The second I like to refer to as managerial risk, in that these tend to place a retired executive’s deferred compensation payout at risk because of a deliberate decision by subsequent management to do so, such as a decision to revise the plan or to reinterpret its terms so as to reduce the financial burden of the plan on current management’s books, at the expense of the departed executive. You can see an example of this in one of my cases here, in which the company sought to amend the deferred compensation plan after retirement of the executive affected by the change for the purpose of reducing the payout.
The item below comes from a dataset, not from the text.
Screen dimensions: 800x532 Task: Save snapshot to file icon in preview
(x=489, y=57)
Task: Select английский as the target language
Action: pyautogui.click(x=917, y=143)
Another favorite example of mine from my own practice involved what I continue to this day to be convinced was score settling between former colleagues, with the one remaining a senior executive interpreting the plan as precluding a substantial payout to a retired executive as payback for a past, and long simmering, dispute between them over a long ago transaction.

The third is the risk you see in the Steward Health Care matter, which I would tend to call solvency risk, and is exactly what the name implies: the risk that the company, which generously promised the deferred compensation to the executives during good times, will go out of business in the bad times, taking the money needed to pay out the deferred compensation with it. You don’t actually see this happen that often, but for a number of reasons I think this is likely an increasing risk for executives, and one they should take seriously. Luckily, based on my experience, many of the senior executives granted deferred compensation benefits are well-suited to both access the necessary information to evaluate this risk and to make the evaluation. It is important, in figuring in how much to rely on their deferred compensation payouts for their retirement income, that they do so.